Unirational and ampleness Let U be a unirational variety over a field of characteristic 0. I have read that its canonical divisor cannot be ample, but I don't know why.
Any references will be most helpful.
 A: Smooth varieties 
Let $X$ be a smooth uniruled variety. Then there is a free rational curve $f:\mathbb{P}^1\rightarrow X$, that is $H^1(\mathbb{P}^1,f^*T_X\otimes\mathcal{O}_{\mathbb{P}^1}(-1)) = 0$. Now $f^{*}T_X$ is a rank $n = dim(X)$ vector bundle on $\mathbb{P}^1$. Therefore we can write
$$f^*T_X = \mathcal{O}_{\mathbb{P}^1}(a_1)\oplus...\oplus\mathcal{O}_{\mathbb{P}^1}(a_n).$$
Now, $f^{*}T_X$ contains $T_{\mathbb{P}^1}\cong\mathcal{O}_{\mathbb{P}^1}(2)$. We have $K_X\cdot f_*\mathbb{P}^1 = -\sum_{i=1}^{n}a_i\leq -2$.
Therefore, $X$ uniruled implies that there is a free rational curve on $X$ which implies that $K_X$ is not nef. So, if $K_X$ is ample (in particular $K_X$ is nef) then $X$ is not uniruled. 
Now, $X$ unirational $\Rightarrow$ $X$ rationally connected $\Rightarrow$ $X$ uniruled $\Rightarrow$ $K_X$ is not nef (in particular $K_X$ is not ample).
In other terms. If $X$ is uniruled then $X$ has nagative Kodaira dimension. If the canonical bundle of $X$ is ample (it is enough big) then $X$ has Kodaira dimension $dim(X)$.  
Singular varieties
There are singular uniruled varieties with ample canonical bundle. In particular there are many examples of rational singular surfaces with ample canonical bundle. The following example is due to Kollar. You can find the details and many other interesting constructions here http://arxiv.org/abs/1007.1936
Let us consider the surface
$$Y = Y(a_1, a_2, a_3, a_4) := (x_1^{a_1}x_2 + x_2^{a_2}x_3 + x_3^{a_3}x_4 + x_4^{a_4}x_1 = 0)$$
in the weighted projective space $\mathbb{P}(w_1, w_2, w_3, w_4)$, such that
$$a_1w_1+w_2 = a_2w_2 + w_3 = a_3w_3 + w_4 = a_4w_4+w_1 = d$$
and
$$\begin{array}{ll} w_1 = \frac{1}{w^*}(a_2 a_3 a_4-a_3 a_4+a_4-1),
& w_2 = \frac{1}{w^*}(a_1 a_3 a_4-a_1 a_4+a_1-1),\\
  w_3 =
\frac{1}{w^*}(a_1 a_2 a_4-a_1 a_2 + a_2-1), &  w_4 =
\frac{1}{w^*}(a_1 a_2 a_3- a_2 a_3 + a_3-1),
\end{array}$$
$$d = \frac{1}{w^*}(a_1 a_2 a_3 a_4-1)$$ where $w^* = \gcd(w_1, w_2,
w_3, w_4).$ If $w^* = 1$, then $Y$
is a rational surface with $4$ cyclic singularities and $H_2(Y, \mathbb{Q}) \cong
\mathbb{Q}^3$. The rational curves
$$C_1 := (x_1 = x_3 = 0),\quad C_2 := (x_2 = x_4 = 0)$$ are extremal rays
with respect the $K_Y + (1- \epsilon)(C_1 + C_2)$ minimal model program for
$0 < \epsilon \ll 1$. Therefore $C_1$ and $C_2$ are contractible
to quotient singularities and we get a rational surface of Picard
number 1,
$$\pi : Y=Y(a_1,a_2,a_3,a_4) \rightarrow X = X(a_1, a_2, a_3, a_4).$$
If $a_1, a_2, a_3, a_4 \geq 4$, then $K_{X}$ is ample.

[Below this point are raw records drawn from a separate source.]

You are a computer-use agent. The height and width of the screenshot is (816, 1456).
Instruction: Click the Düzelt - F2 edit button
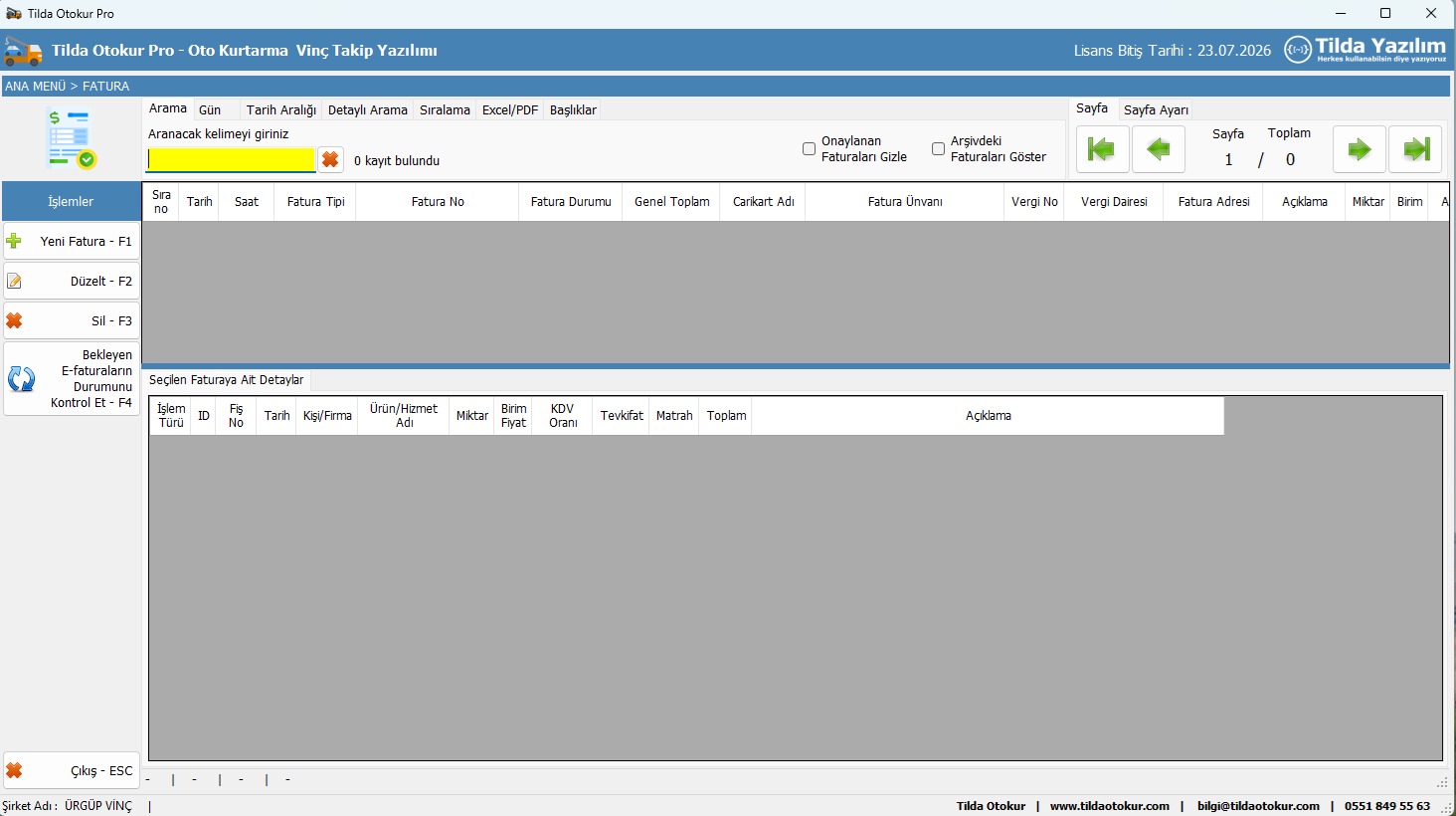72,282
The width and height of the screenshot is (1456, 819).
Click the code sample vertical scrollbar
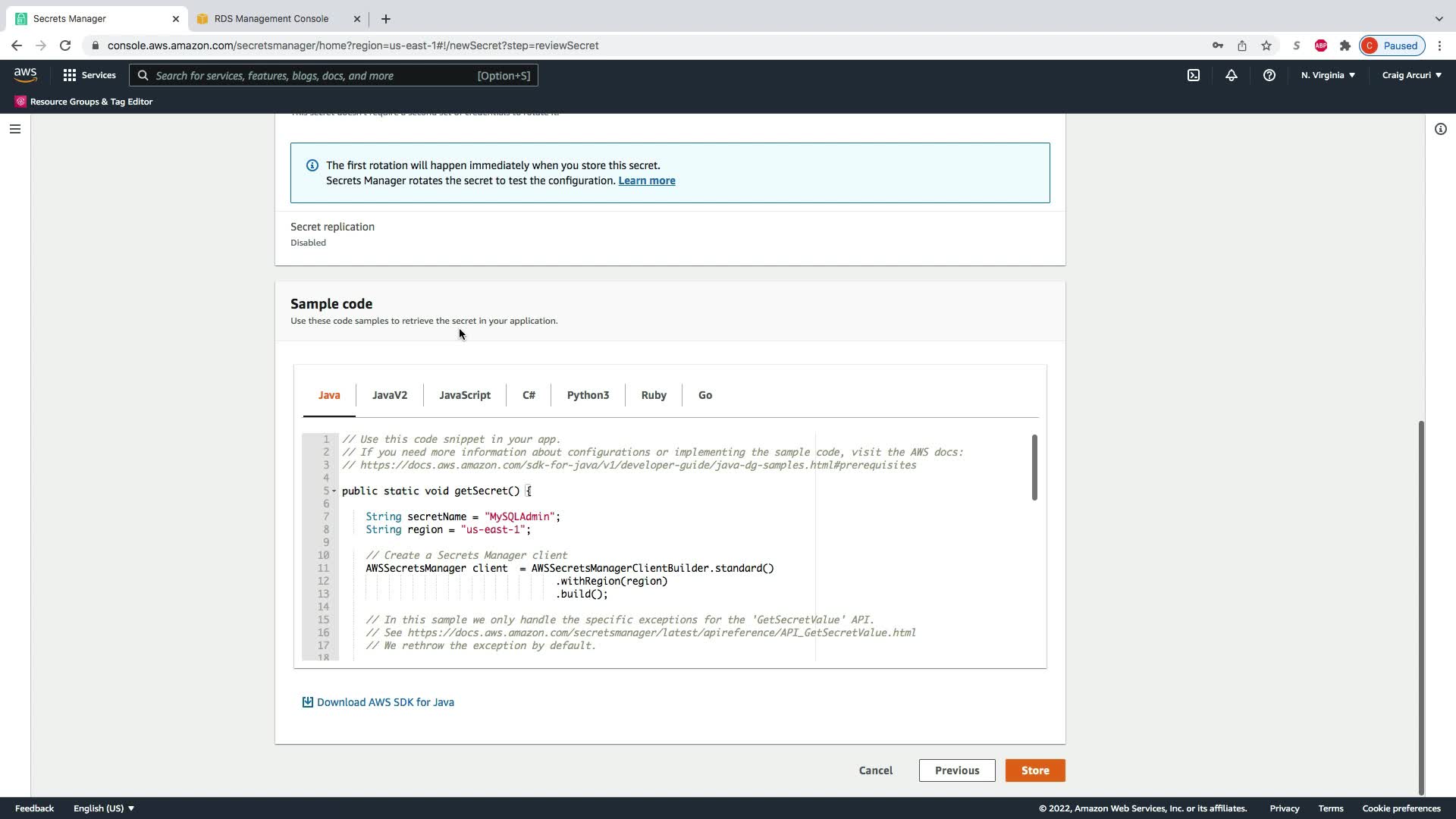1034,467
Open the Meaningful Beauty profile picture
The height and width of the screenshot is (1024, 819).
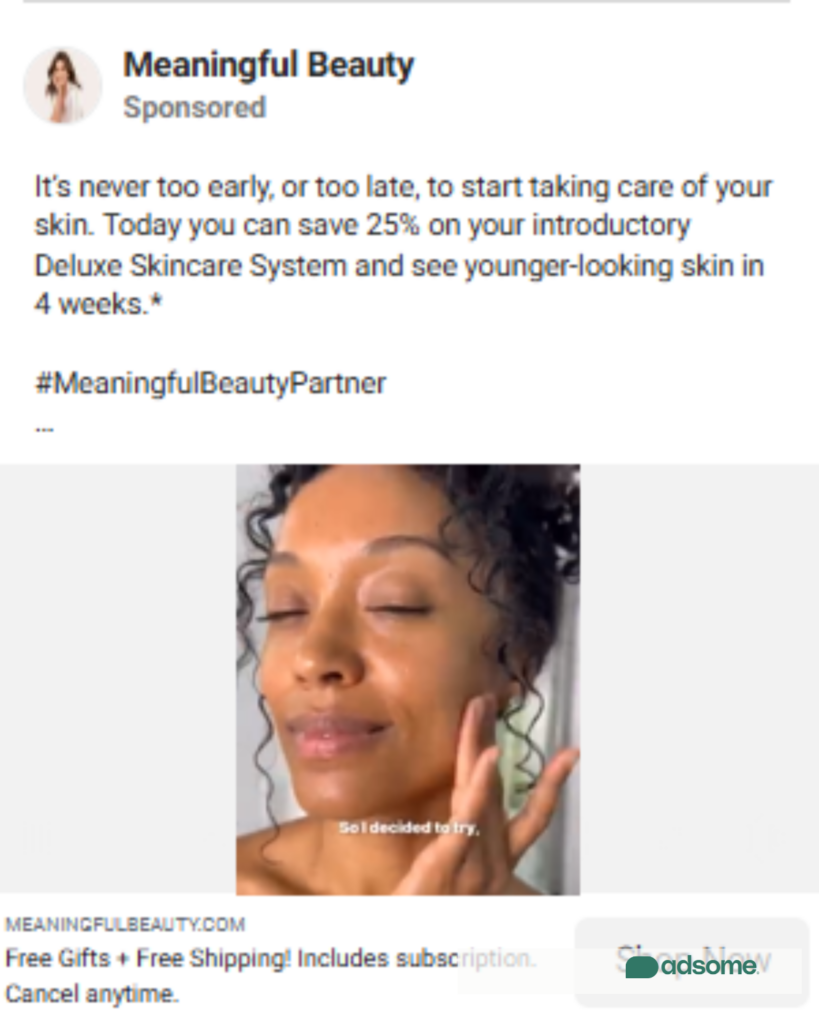pyautogui.click(x=63, y=86)
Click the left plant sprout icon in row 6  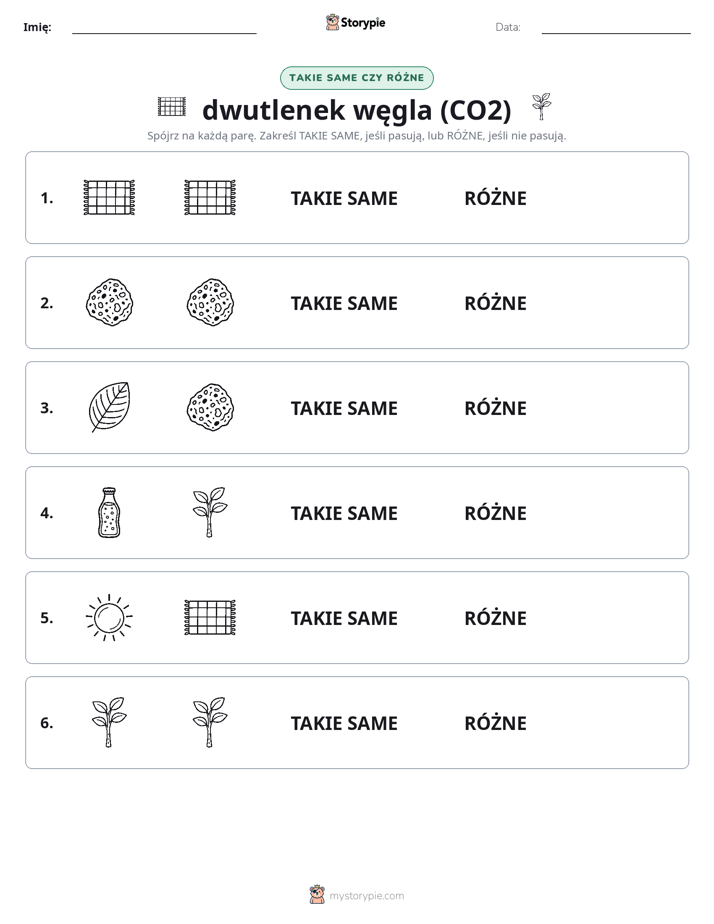point(109,722)
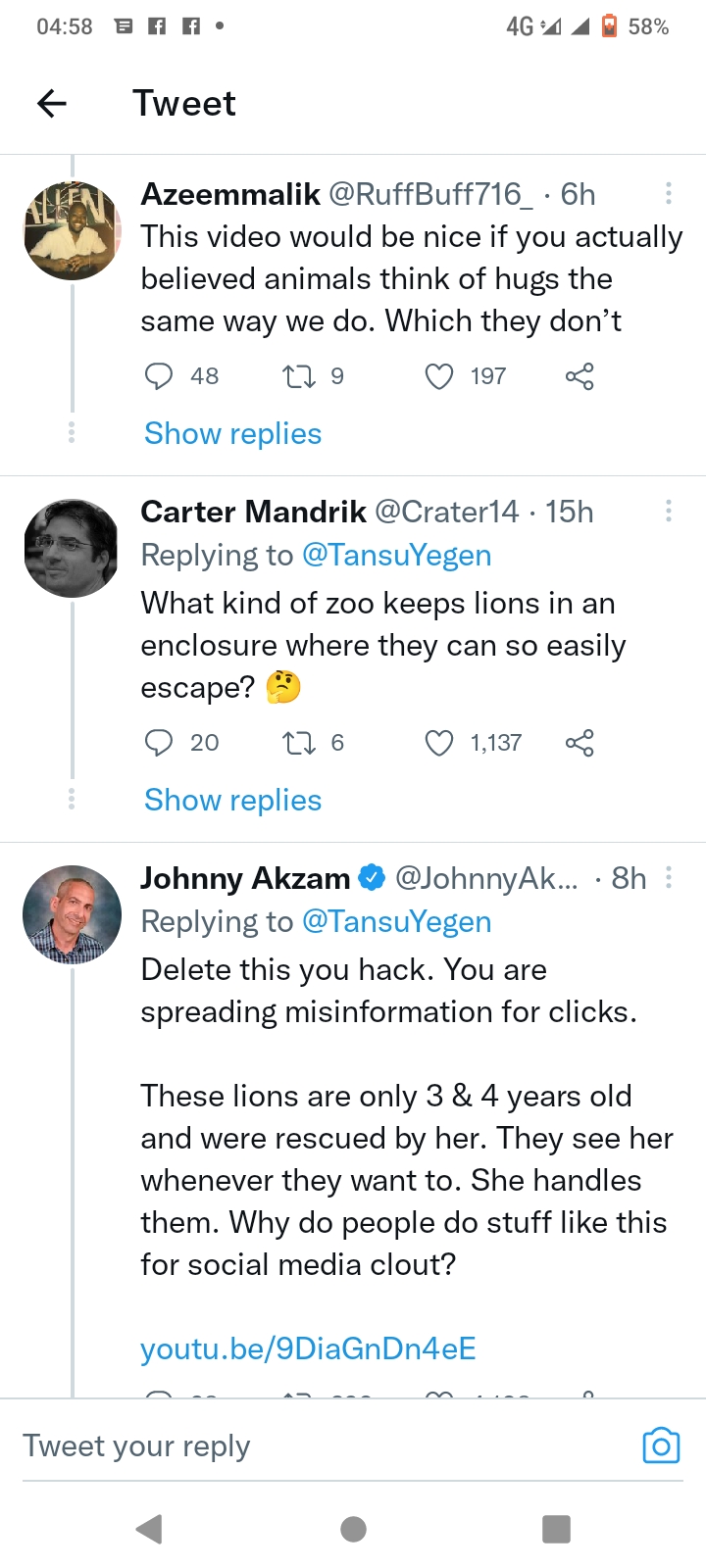Open overflow menu on Azeemmalik's tweet

coord(669,193)
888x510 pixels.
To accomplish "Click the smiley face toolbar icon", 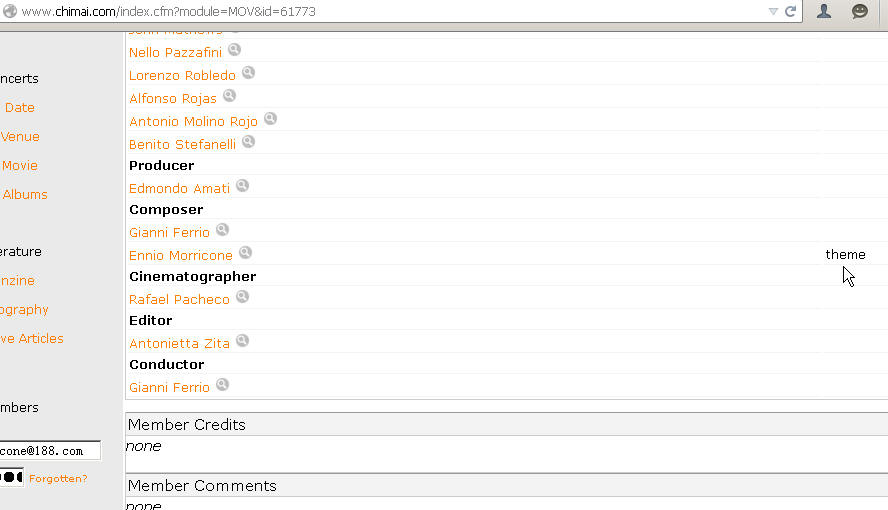I will click(x=860, y=11).
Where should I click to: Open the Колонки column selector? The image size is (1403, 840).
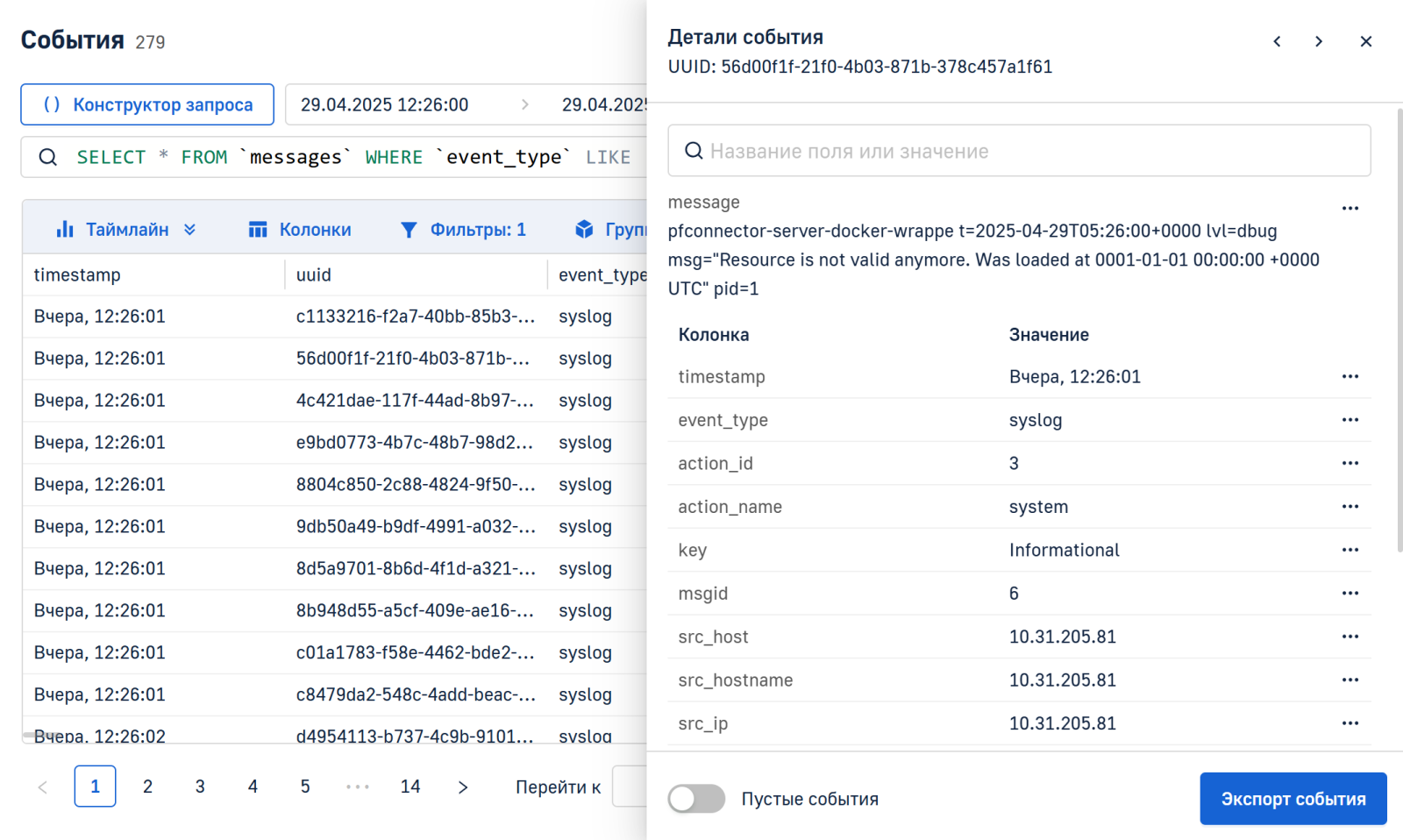[x=300, y=230]

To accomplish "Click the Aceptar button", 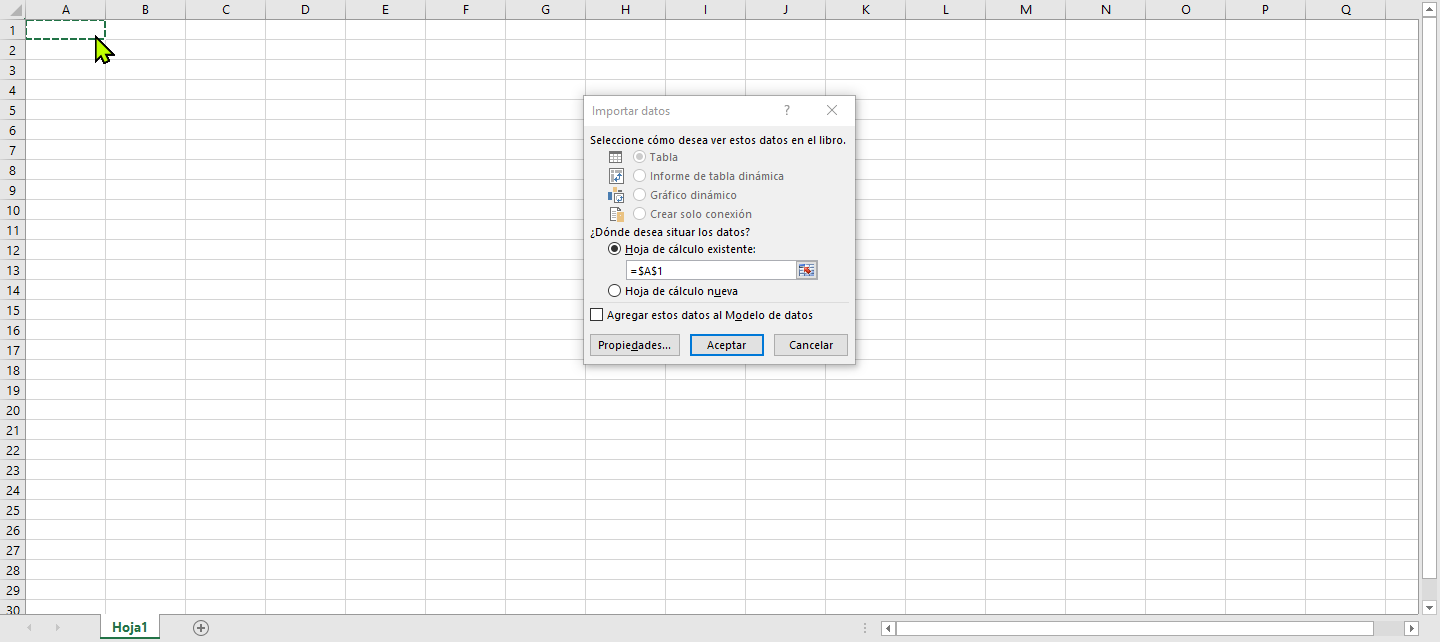I will (727, 345).
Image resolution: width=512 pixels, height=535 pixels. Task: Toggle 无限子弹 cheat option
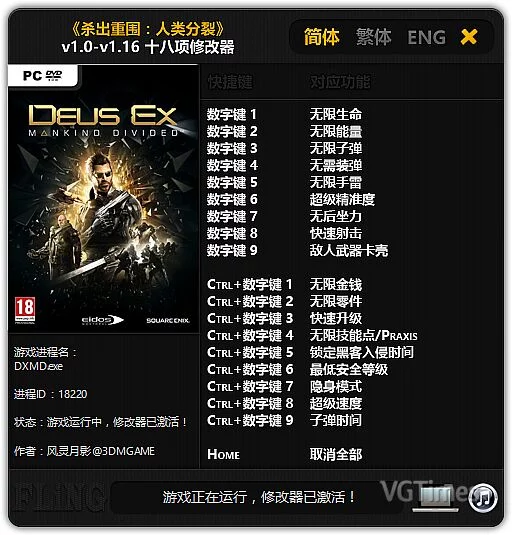336,148
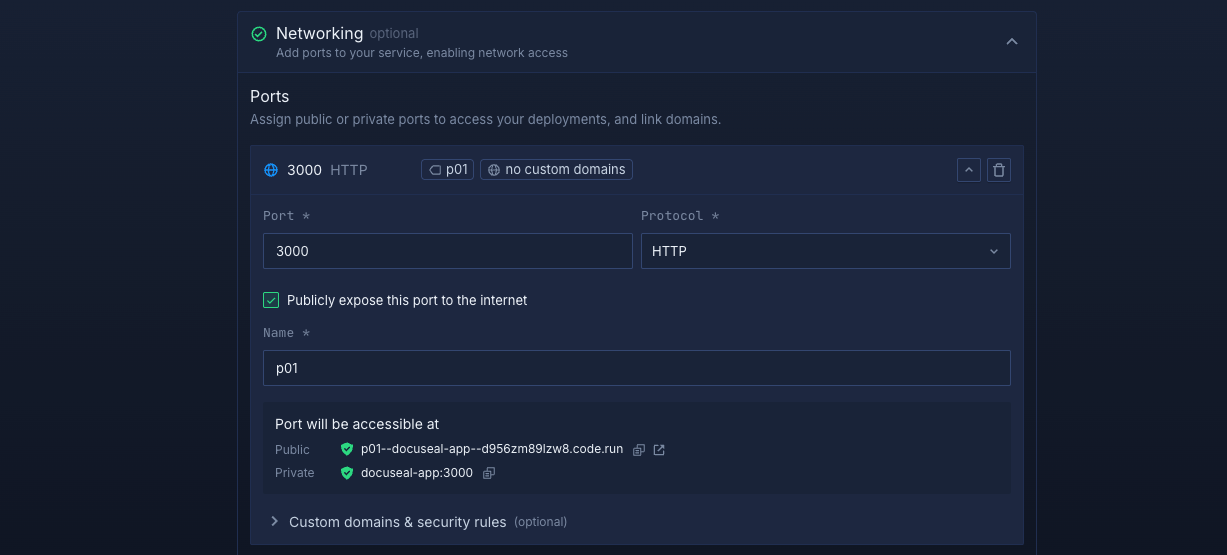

For examples of big surfaces with big cotangent bundle you could take a look at this http://www.latp.univ-mrs.fr/~eroussea/big-surfaces.pdf
For a classification of complex compact Gorenstein surfaces with negative canonical bundle you can read this http://link.springer.com/article/10.1007%2FBF01421952#page-2. A classical example of a rational surface with negative canonical bundle is the quadric cone in $\mathbb{P}^3$. The canonical divisor $K_S$ is $-2H_{|S}$, where $H$ is a plane in $\mathbb{P}^3$ through the vertex.